● **Assignment**
Set out the entries below as a JSON list of strings, one string per line and blank lines omitted, starting at the very beginning of the entries and ending at the line that contains "(397, 404).". Leave the pictures out of the list.
+ + +
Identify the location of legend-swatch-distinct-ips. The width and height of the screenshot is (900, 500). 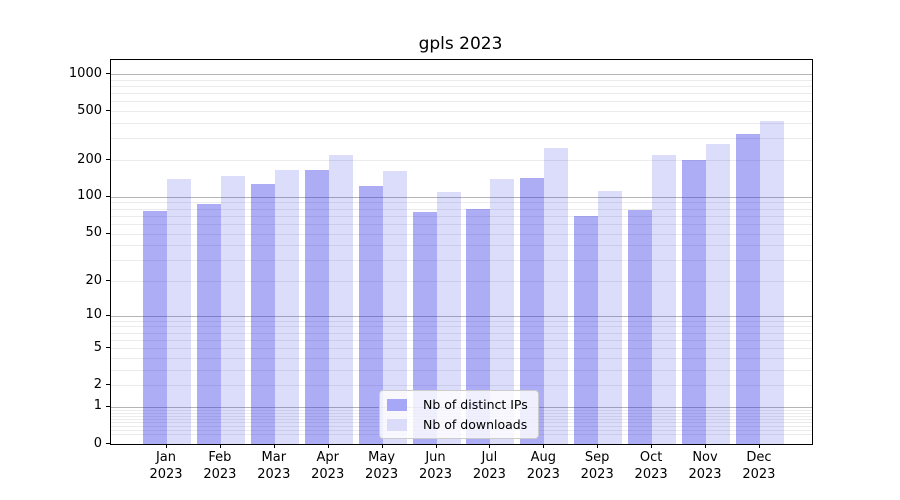
(397, 404).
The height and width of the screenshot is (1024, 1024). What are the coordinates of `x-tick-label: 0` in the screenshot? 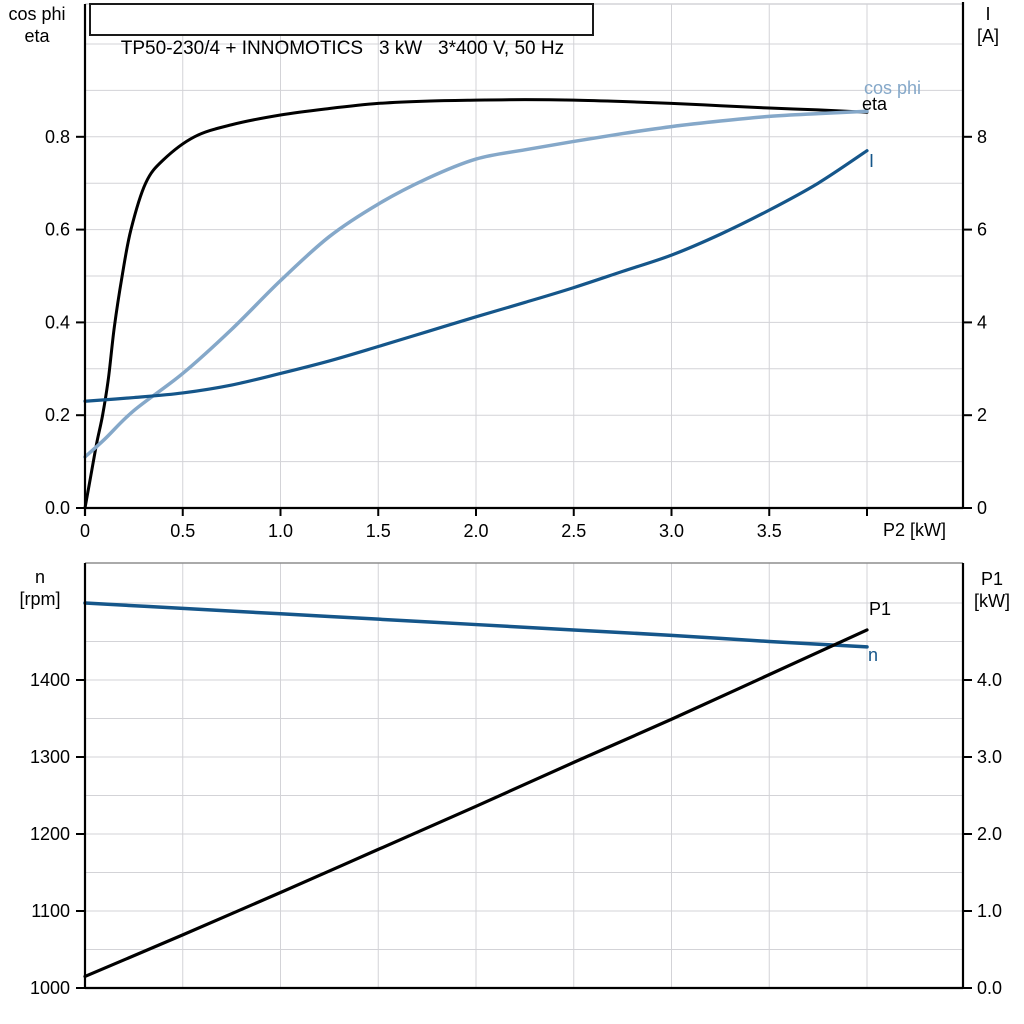 It's located at (85, 531).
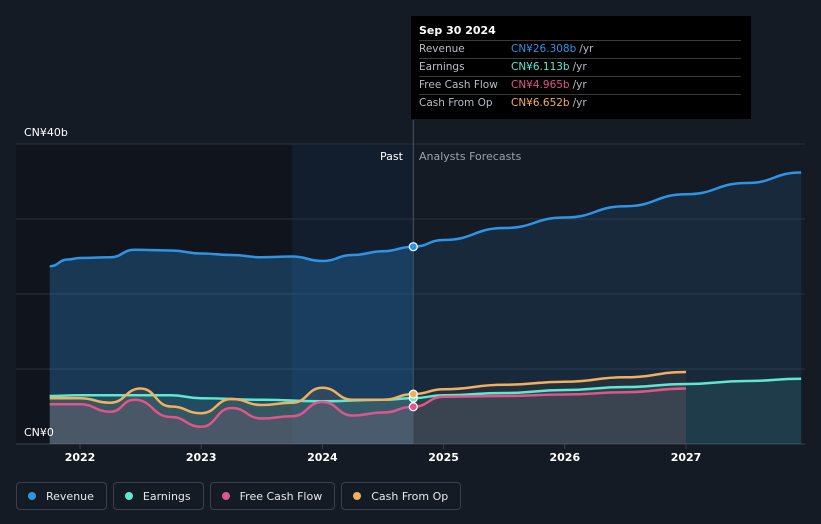 Image resolution: width=821 pixels, height=524 pixels. What do you see at coordinates (565, 458) in the screenshot?
I see `x-tick-label: 2026` at bounding box center [565, 458].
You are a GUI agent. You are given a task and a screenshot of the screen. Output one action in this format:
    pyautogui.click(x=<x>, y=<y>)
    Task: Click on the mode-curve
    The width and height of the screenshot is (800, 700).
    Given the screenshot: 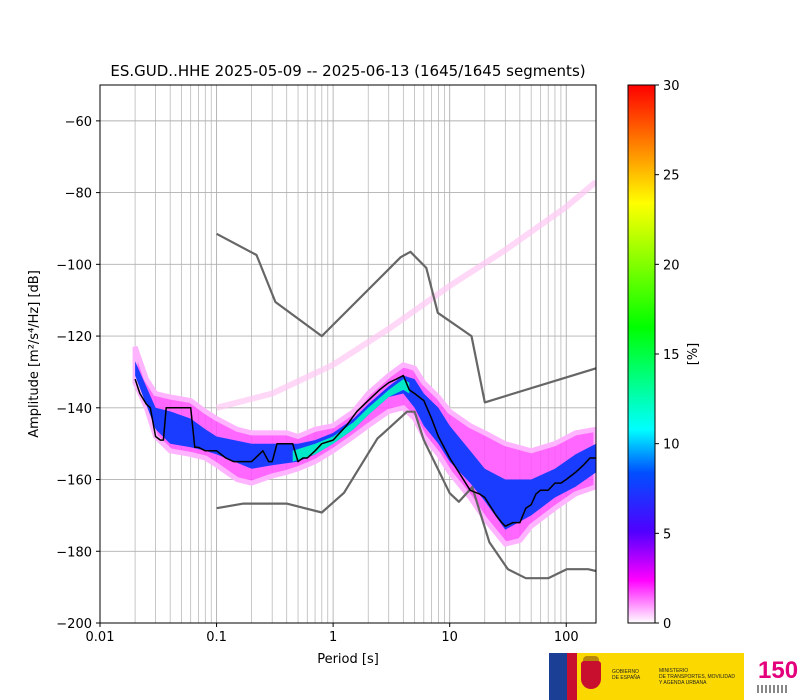 What is the action you would take?
    pyautogui.click(x=365, y=450)
    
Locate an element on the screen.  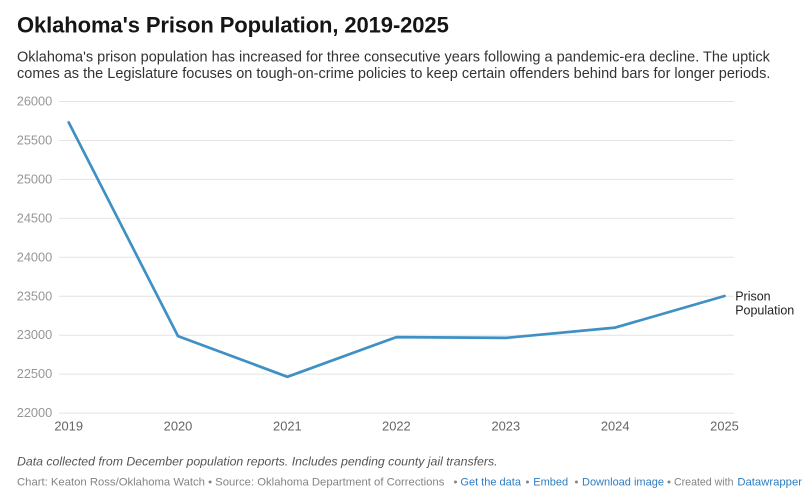
svg-text: 23000 is located at coordinates (35, 334).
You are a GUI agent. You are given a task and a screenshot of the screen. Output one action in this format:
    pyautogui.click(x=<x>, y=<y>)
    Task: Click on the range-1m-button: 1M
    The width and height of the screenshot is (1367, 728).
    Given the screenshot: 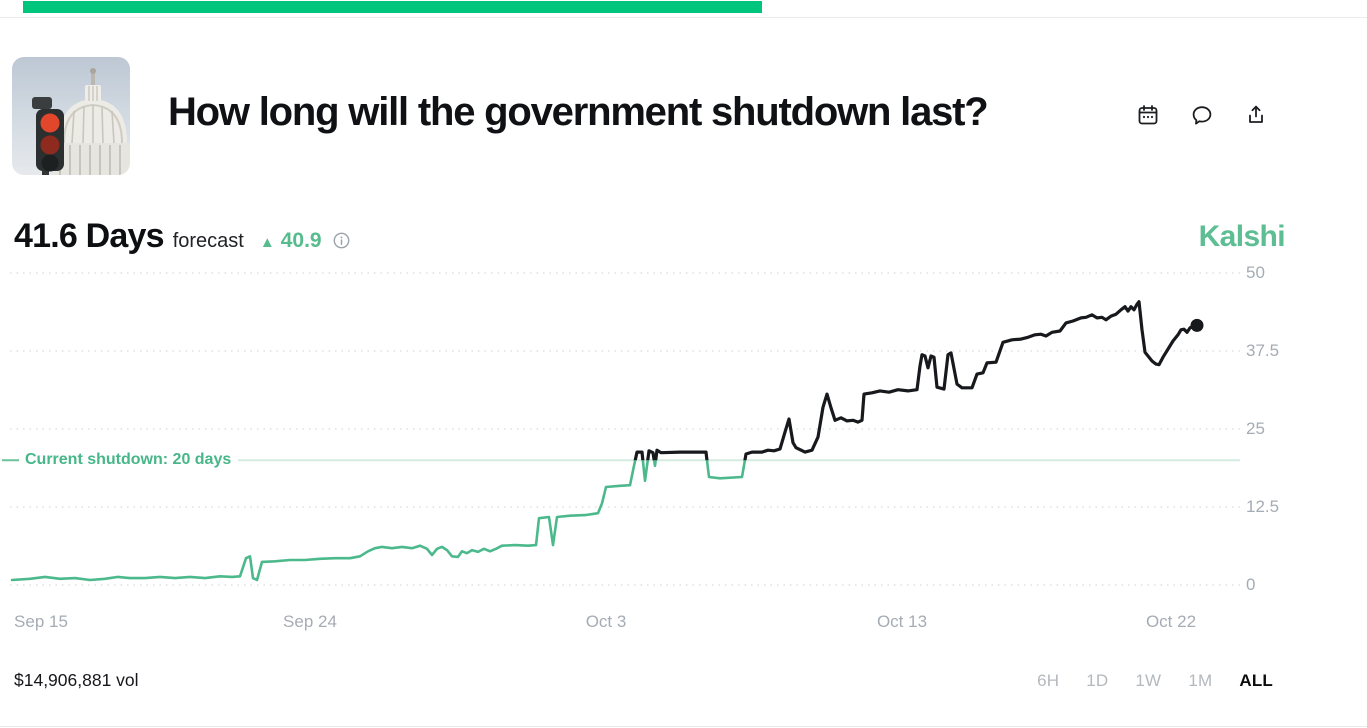 What is the action you would take?
    pyautogui.click(x=1200, y=680)
    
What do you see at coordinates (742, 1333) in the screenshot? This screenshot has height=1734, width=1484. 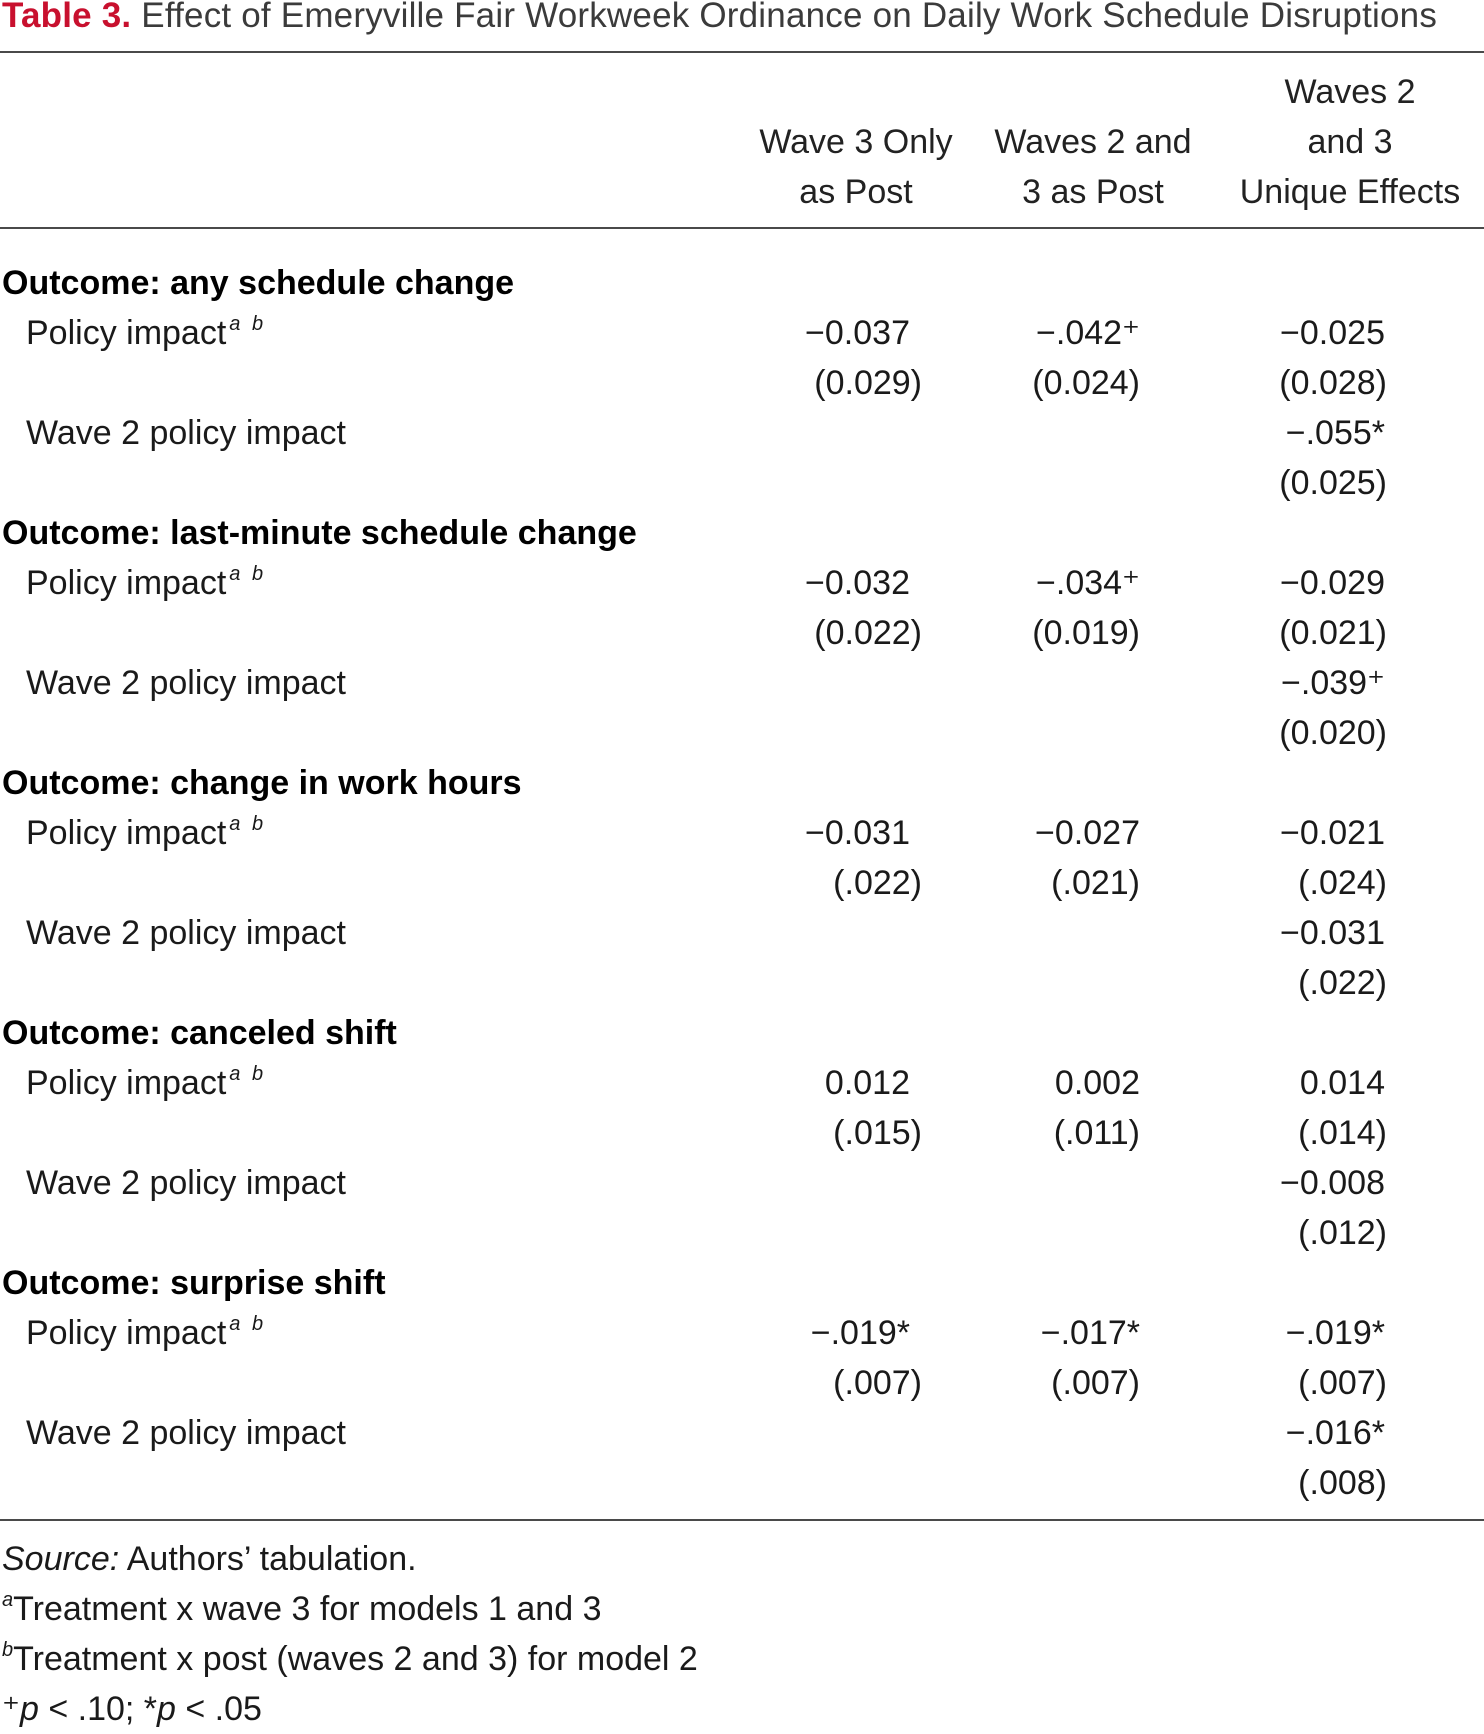 I see `value-row: Policy impact a b −.019* −.017* −.019*` at bounding box center [742, 1333].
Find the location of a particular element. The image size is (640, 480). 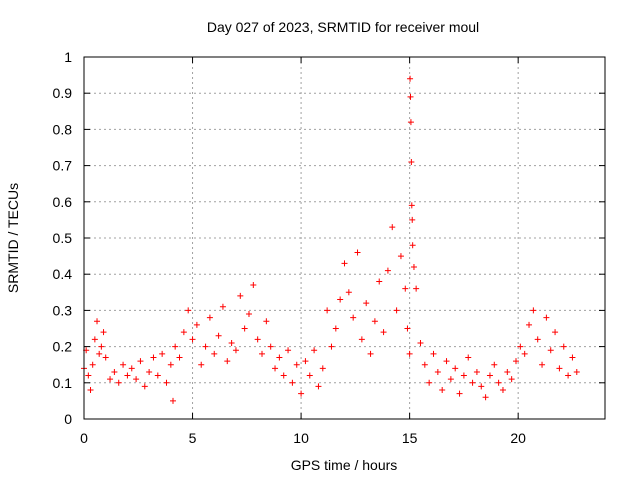

x-tick-label: 20 is located at coordinates (518, 438).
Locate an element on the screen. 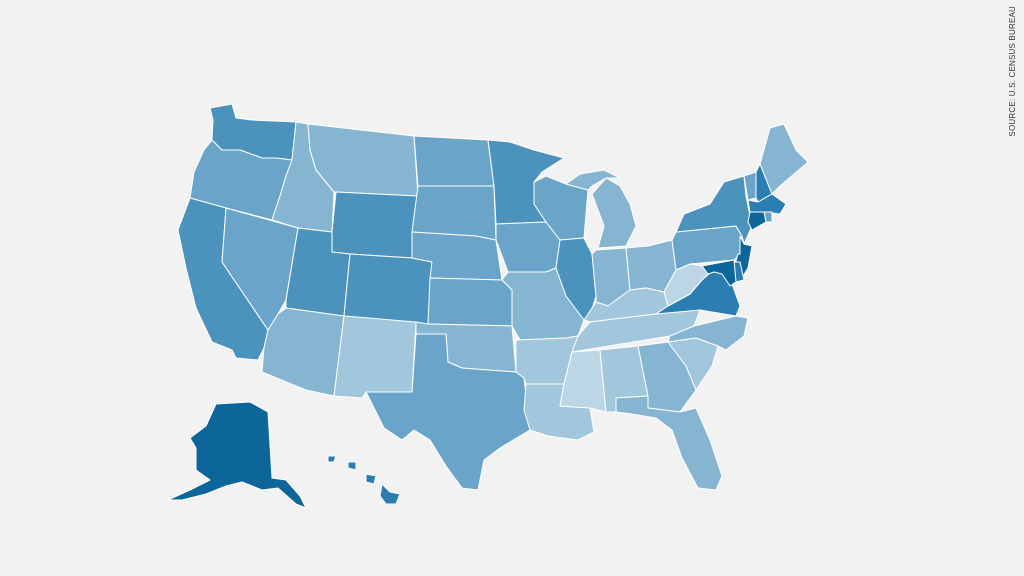 This screenshot has width=1024, height=576. state-MI-UP is located at coordinates (593, 180).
+ + +
● **Response below**
[
  "Identify the location of legend-swatch-distinct-ips. The width and height of the screenshot is (900, 500). ",
  "(397, 404)."
]